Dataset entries
•••
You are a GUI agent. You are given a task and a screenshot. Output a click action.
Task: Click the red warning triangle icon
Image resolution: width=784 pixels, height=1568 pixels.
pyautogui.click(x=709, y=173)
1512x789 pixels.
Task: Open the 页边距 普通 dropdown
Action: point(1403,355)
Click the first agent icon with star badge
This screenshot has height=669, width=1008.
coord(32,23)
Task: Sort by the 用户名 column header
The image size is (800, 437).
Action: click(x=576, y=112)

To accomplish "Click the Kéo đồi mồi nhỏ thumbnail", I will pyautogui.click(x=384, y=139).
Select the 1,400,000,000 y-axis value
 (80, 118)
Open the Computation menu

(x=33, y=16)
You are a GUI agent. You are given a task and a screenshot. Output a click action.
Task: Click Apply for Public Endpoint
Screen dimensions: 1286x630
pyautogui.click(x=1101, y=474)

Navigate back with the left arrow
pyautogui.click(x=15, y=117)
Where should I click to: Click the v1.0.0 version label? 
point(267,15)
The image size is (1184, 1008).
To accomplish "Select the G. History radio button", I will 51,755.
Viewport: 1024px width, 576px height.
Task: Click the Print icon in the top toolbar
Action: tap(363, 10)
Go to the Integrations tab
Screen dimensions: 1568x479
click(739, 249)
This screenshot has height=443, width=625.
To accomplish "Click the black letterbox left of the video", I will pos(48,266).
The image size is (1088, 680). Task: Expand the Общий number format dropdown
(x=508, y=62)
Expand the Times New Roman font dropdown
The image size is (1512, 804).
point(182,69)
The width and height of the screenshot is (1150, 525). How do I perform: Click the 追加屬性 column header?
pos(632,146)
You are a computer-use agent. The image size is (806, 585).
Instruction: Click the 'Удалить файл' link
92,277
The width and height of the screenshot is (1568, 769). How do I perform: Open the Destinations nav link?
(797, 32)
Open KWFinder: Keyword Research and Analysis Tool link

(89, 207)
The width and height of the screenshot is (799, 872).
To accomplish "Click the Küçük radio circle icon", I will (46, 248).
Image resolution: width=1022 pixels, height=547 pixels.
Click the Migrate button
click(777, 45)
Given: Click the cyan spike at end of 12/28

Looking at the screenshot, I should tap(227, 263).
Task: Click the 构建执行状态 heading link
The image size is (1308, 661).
•••
> Activity
Could you print, exactly and with nothing else, the lines from the one containing "You are a computer-use" through the last line of the records above?

> Your response
You are a computer-use agent. The image size is (806, 585).
Instruction: Click the 'Удалить файл' link
92,277
The width and height of the screenshot is (1568, 769). How do I perform: Open the Destinations nav link?
(797, 32)
Open KWFinder: Keyword Research and Analysis Tool link

(89, 207)
The width and height of the screenshot is (799, 872).
To accomplish "Click the Küçük radio circle icon", I will (46, 248).
Image resolution: width=1022 pixels, height=547 pixels.
Click the Migrate button
click(777, 45)
Given: Click the cyan spike at end of 12/28

Looking at the screenshot, I should tap(227, 263).
Task: Click the 构建执行状态 heading link
The image size is (1308, 661).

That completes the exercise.